Meet the Artist

Ford Crull - 'The brush knows more than your mind. The creative process is an innate sensibility one has to trust.'

Ford Crull - 'The brush knows more than your mind. The creative process is an innate sensibility one has to trust.'
Ford Crull photo courtesy artist

Seattle-born, New York-based artist Ford Crull explores the expressive power of personal and cultural symbols in his densely painted, vividly-colored compositions.

Identifiable images such as hearts, wings, crosses, and the human figure, collide with geometrical emblems and abstract forms whose meanings are less explicit.

“I became bewitched with how symbols invade and influence what we believe and think about who we are," he tells Artspace.

Crull’s main influences are the Symbolists of the late 19th century: Odilon Redon, James Ensor, Gustave Moreau. “In terms of 20th-century art I feel an affinity with Paul Klee and Phillip Guston, along with Arshile Gorky,” he says.

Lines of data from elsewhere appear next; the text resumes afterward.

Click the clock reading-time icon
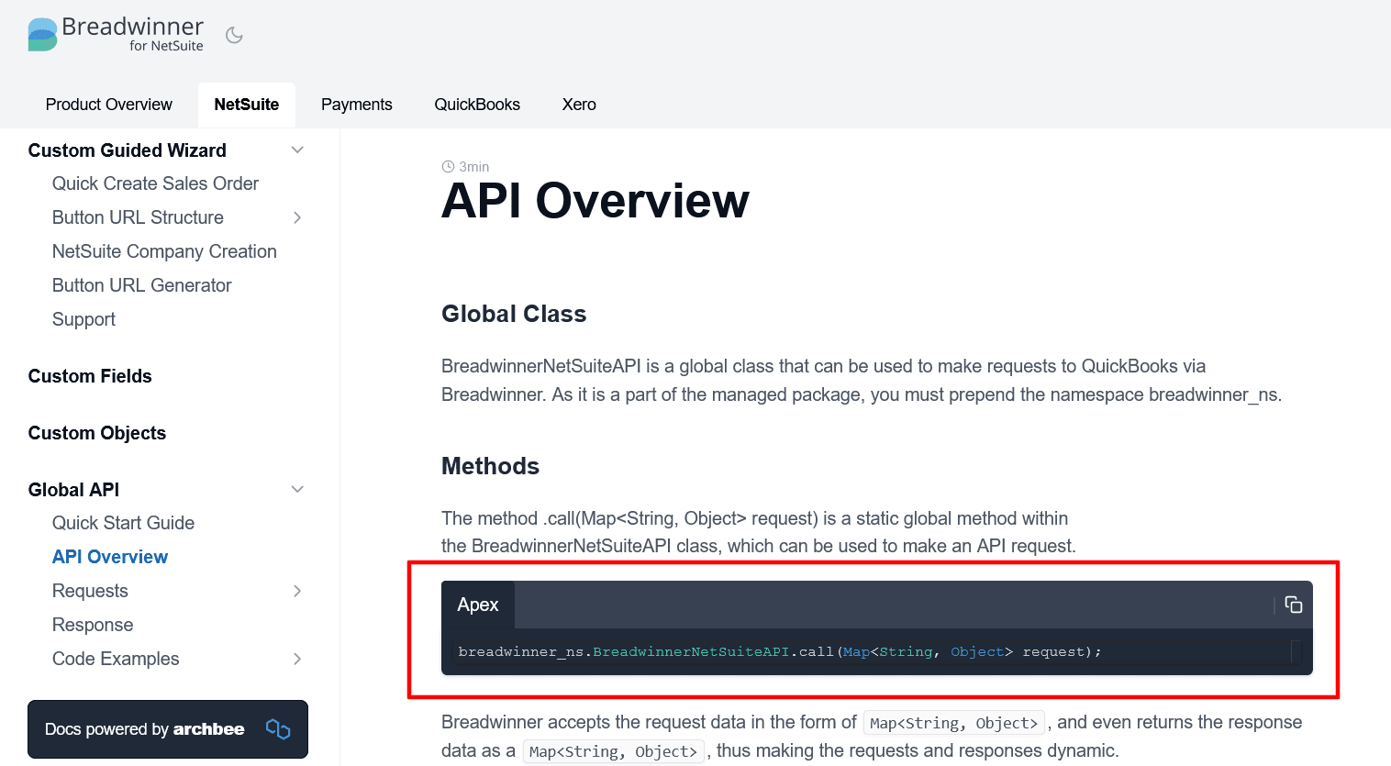 pos(449,166)
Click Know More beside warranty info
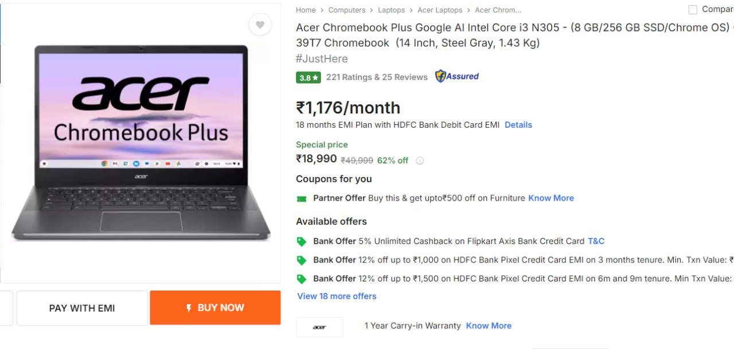This screenshot has height=349, width=734. pyautogui.click(x=489, y=326)
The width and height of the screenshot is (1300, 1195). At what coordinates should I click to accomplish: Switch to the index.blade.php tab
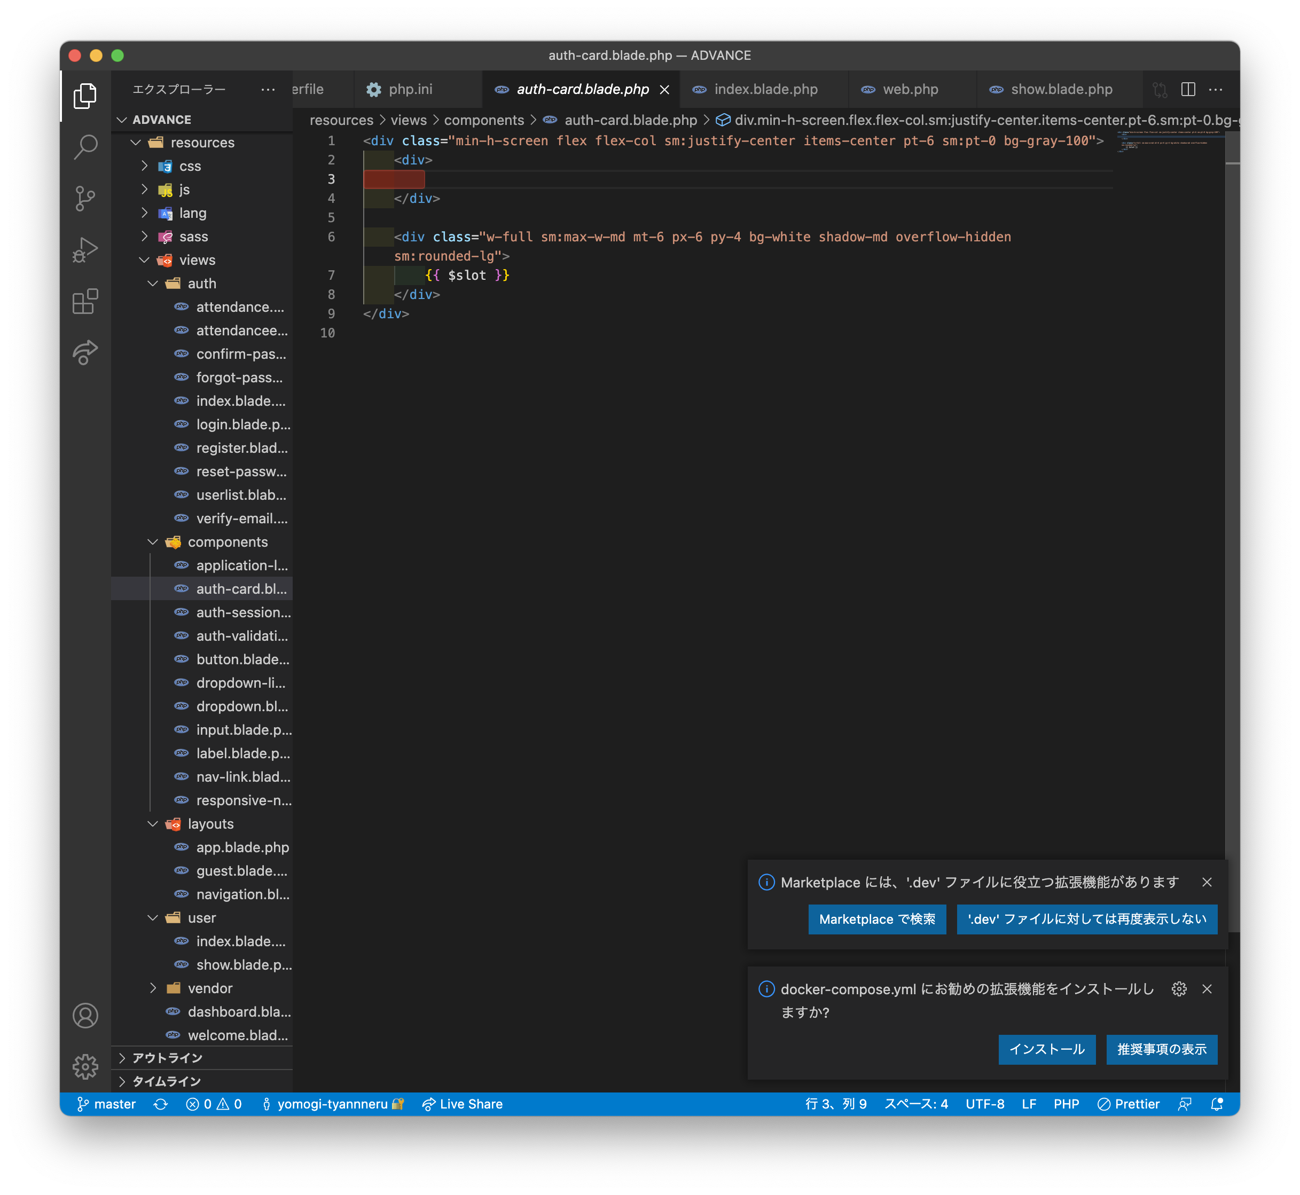pos(765,89)
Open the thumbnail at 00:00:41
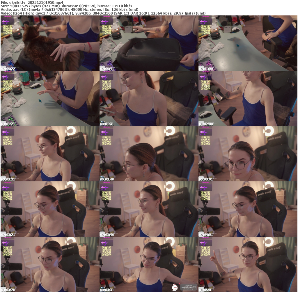Screen dimensions: 298x292 click(149, 43)
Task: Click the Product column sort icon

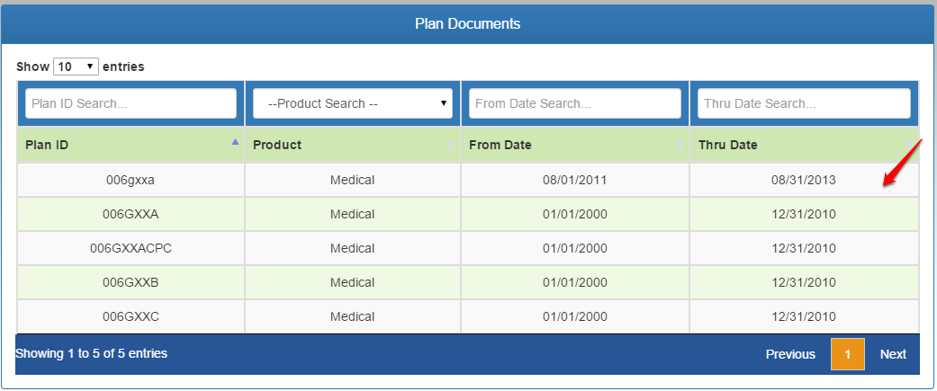Action: 453,145
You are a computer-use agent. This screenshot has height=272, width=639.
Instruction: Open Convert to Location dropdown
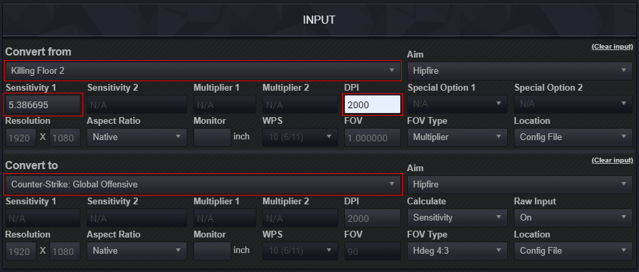coord(572,250)
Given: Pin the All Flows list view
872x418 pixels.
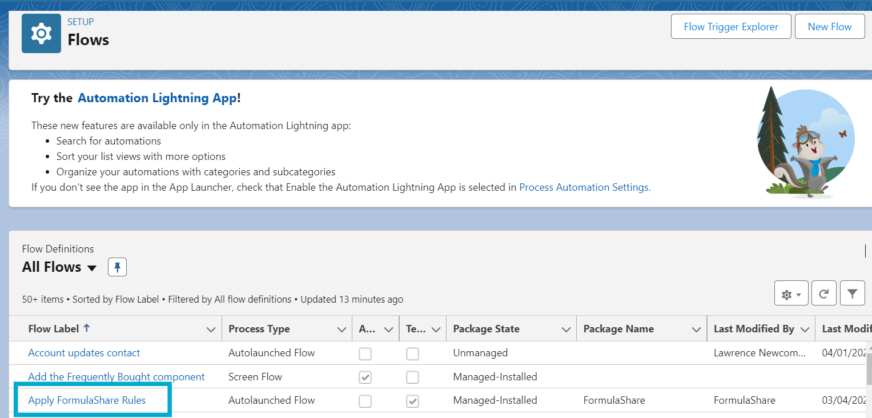Looking at the screenshot, I should [x=117, y=267].
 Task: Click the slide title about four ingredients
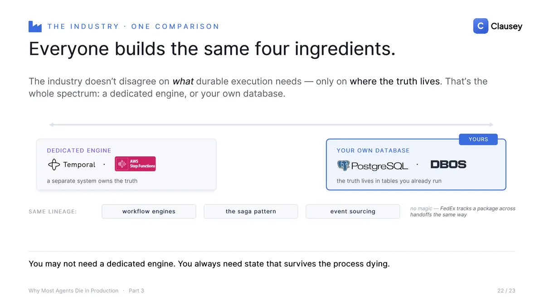pyautogui.click(x=212, y=49)
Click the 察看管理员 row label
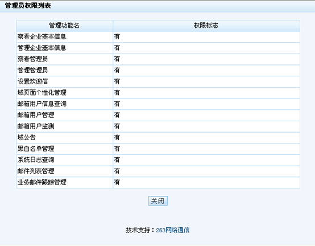Image resolution: width=315 pixels, height=246 pixels. point(32,59)
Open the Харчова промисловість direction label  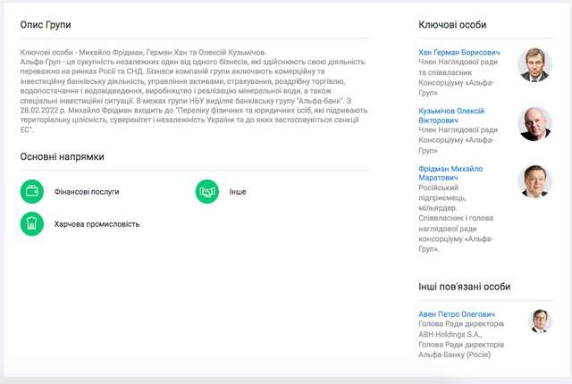coord(97,224)
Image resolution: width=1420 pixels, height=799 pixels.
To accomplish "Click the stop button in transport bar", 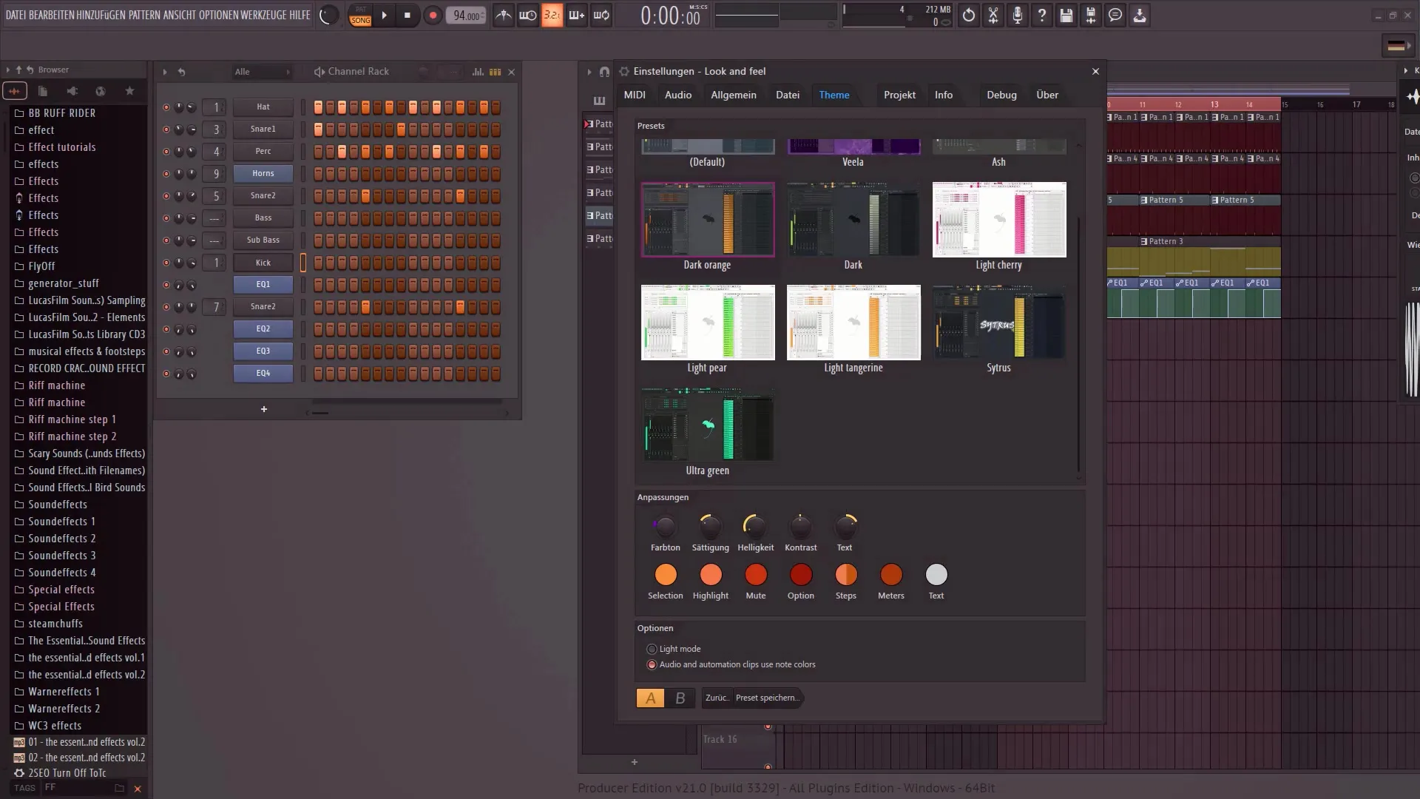I will 407,16.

Recent solo exhibitions of his work include shows at Carter Burden Gallery, New York, Abmeyer Wood Gallery, Seattle, Montgomery Museum of Fine Arts, Alabama, Bund1919, Shanghai, China, and Arte 92, Milan, Italy, among others.

We talked to the painter, one of the artists in our Artist Direct program, which offers art direct from the artist’s studio, about what makes painting so interesting to him, how everyone sees something different in his work based on personal experience, and why, for him, "the brush knows more than the mind."

FORD CRULL - Station 3, 2014 Image as link number 1


How would you describe your work to someone who has never seen it? I am interested in how Symbols unconsciously affect our lives. Symbols have an intrinsic power; a drama and mystery that fascinate me. I became bewitched with how symbols invade and influence what we believe and think about who we are.

What are the things current things going on that are inspiring you? There is so much information now that it is hard to form an individual experience, in terms of what is in our culture and how to define it. With AI, it becomes even harder, at least for me.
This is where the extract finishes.